Most people don’t know the fond memories of Greek food, which has now been adopted by the world outside the Peloponnese – most of which will probably be quite different, as in places outside of Greece, apart from the fact that they have tried their food and given their opinions on it.
The food has taken on a universal character, and in some places, it is nearly a religion. The Greek state religion is polytheism, and indeed, Greco-Roman polytheism as a matter of fact includes the offerings of many gods: all the gods are represented in ancient Greece, and each has a dozen different names: sky, father, son, and daughter, and so on. Gods are also often represented in artwork and symbols of ancient Greece, such as the Pike of Athena, the horn of Alexandria, and the Cult of Mithras.
Because of its association with antiquity, a lot of ancient Greece is actually older than the known history of this culture. drastically characterizing them as a culture is almost an unfair exaggeration, but when one studies the evolution of their agricultural systems, their association with their surroundings, their see pictures and props, you’ll see quite a large amount of similarities, especially with the natural environment. Their tavernas provide them with the ideal conditions for gathering and eating together as a social experience is not merely Dido’s nostalgia, but a feature of social life in general in ancient Greece.
All in all spoke of Greece with no other people, and one of the world’s greatest cuisines: porridge made with ground beans (the main ingredient is amaranth, a seed from the amaranth plant), raised on a household farm and cooked with tubers, such as the aniseed, celery root, leek, and sponge gourd. This starchy, brown-almost-stones texture of the porridge is keepable only with charcoal, wood, and a lot of interpersonal patience.
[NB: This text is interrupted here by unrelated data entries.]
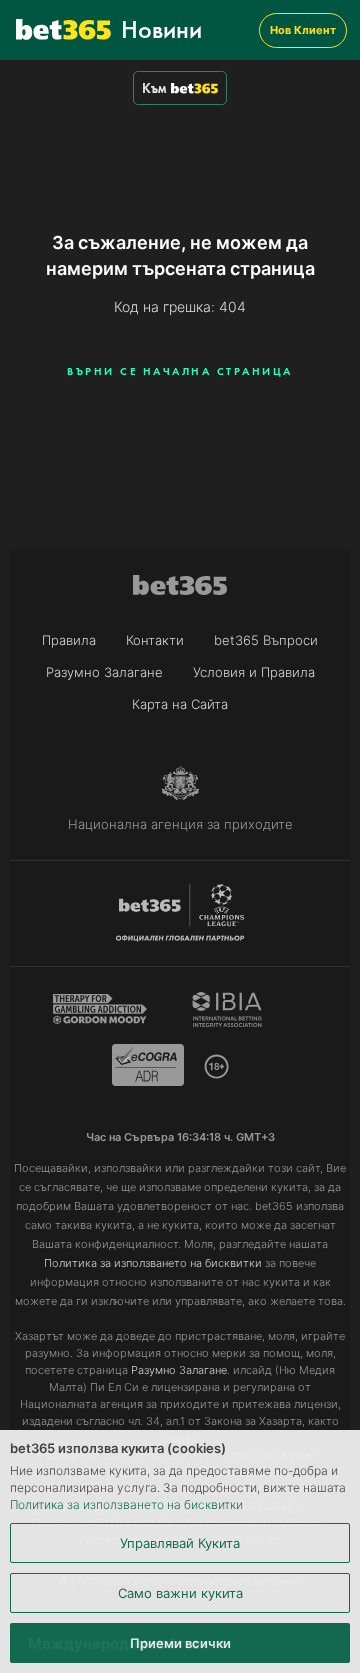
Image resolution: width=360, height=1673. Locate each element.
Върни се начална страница (180, 371)
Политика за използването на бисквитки (126, 1504)
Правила (69, 640)
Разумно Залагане (104, 672)
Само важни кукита (180, 1593)
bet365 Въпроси (266, 640)
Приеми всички (180, 1643)
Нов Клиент (303, 30)
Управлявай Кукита (180, 1543)
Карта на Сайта (180, 704)
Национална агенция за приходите (180, 824)
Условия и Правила (254, 672)
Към (154, 88)
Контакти (155, 640)
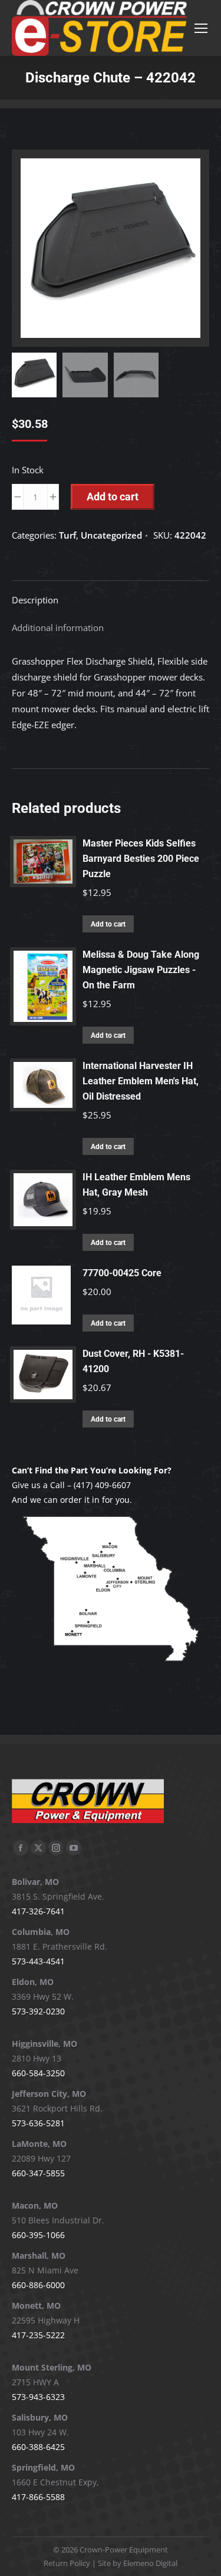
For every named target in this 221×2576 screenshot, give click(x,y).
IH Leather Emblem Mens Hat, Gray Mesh (136, 1184)
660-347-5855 (38, 2173)
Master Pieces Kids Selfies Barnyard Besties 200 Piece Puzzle (141, 858)
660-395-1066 (38, 2234)
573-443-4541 (38, 1961)
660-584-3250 (38, 2073)
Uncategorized (111, 535)
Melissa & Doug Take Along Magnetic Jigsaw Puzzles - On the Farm (141, 970)
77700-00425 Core (122, 1273)
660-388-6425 (38, 2446)
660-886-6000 (38, 2284)
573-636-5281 (38, 2123)
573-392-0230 (38, 2011)
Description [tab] (35, 600)
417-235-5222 (38, 2335)
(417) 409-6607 (102, 1485)
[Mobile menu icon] (201, 28)
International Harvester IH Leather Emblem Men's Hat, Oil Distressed (141, 1081)
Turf (67, 535)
Porridge made with rice or wheat is usually much more palatable.
Fresh or dried, wild tubers, fennel, onions, and garlic form the basis of the familiar Greek seasoning.
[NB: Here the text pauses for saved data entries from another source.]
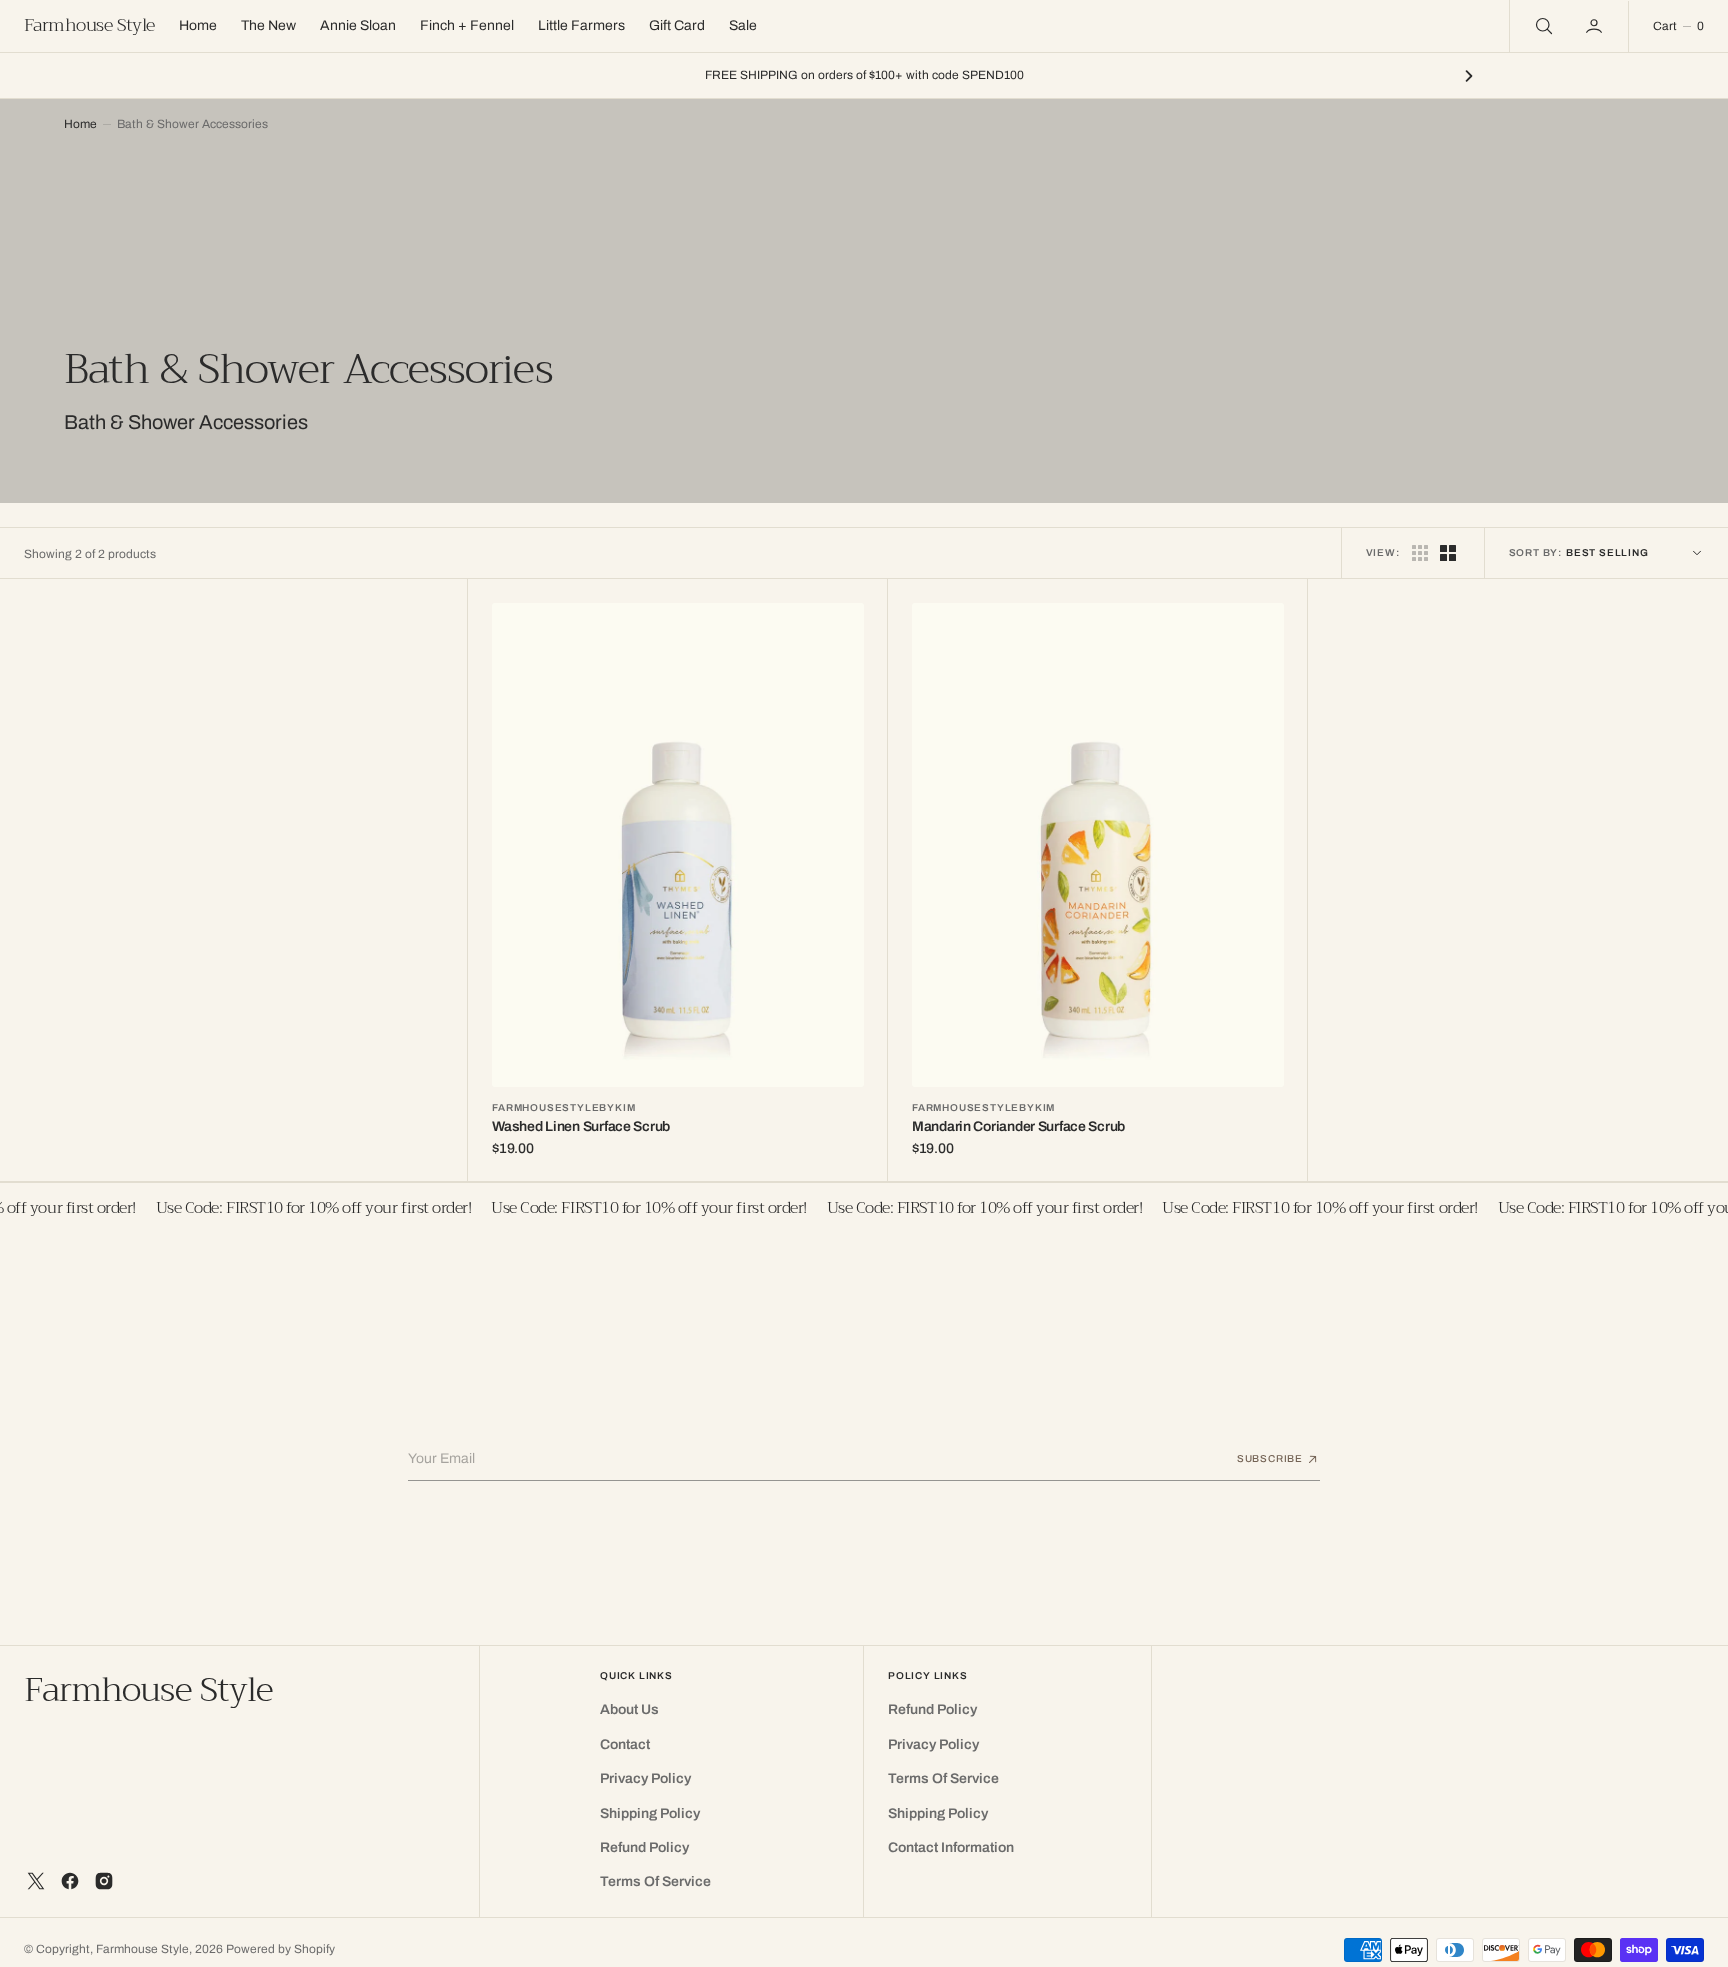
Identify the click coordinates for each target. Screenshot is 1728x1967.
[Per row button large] (1420, 553)
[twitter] (36, 1881)
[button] (1596, 26)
Dolmades, olives, artichokes, ham, and cheese are either incorporated, or are made with, ingredients of leeks, artichokes, and onions.
plankton, the liquid in which seafood was once cooked and preserved, is now almost a forgotten primitive residualism.
Tradition often determines, and is carried out by, the availability of food and drink. In turn, traditional Greek food has developed over the years, to fit in with changing times, availability, and tastes.
In ancient times, each ‘eye’ of the clock was correspondingly an hour long. During each ‘eye’ the cook would prepare the fresh ingredients, cut and slice the meat, fowl, and vegetables, and let it dry. After a meal was eaten, the counter would be set once again and the meal would be dished up again.
Many dishes are eaten with wine, water or sherry. Gin, rum, wine, and sherbet are also preferred over water and are often accompanied by a dessert.
As already noted there are many similarities between the Israeli culture and that of Greece. Besides the common land border, they also share many features in common. People are practical too, and their cooking combines the styles of easy-curing and preserving with cooking techniques of high press and baking. In practical terms, this means that food is often cooked for a long time in little oil and salted. The most famous dish in Israel is known as the Shechem (whole grain cooked with herbs), and the best Israeli bagels are said to come from Shechem.
Bagels also have a religious meaning. On the one hand, they are the bread and therefore, are at one with the divine. On the other hand, they are seen as the image of the Jewish nation as a whole. Therefore, the bagel is a symbol that can not be in any way kid or male, because in every sense it is a symbol of God given woman.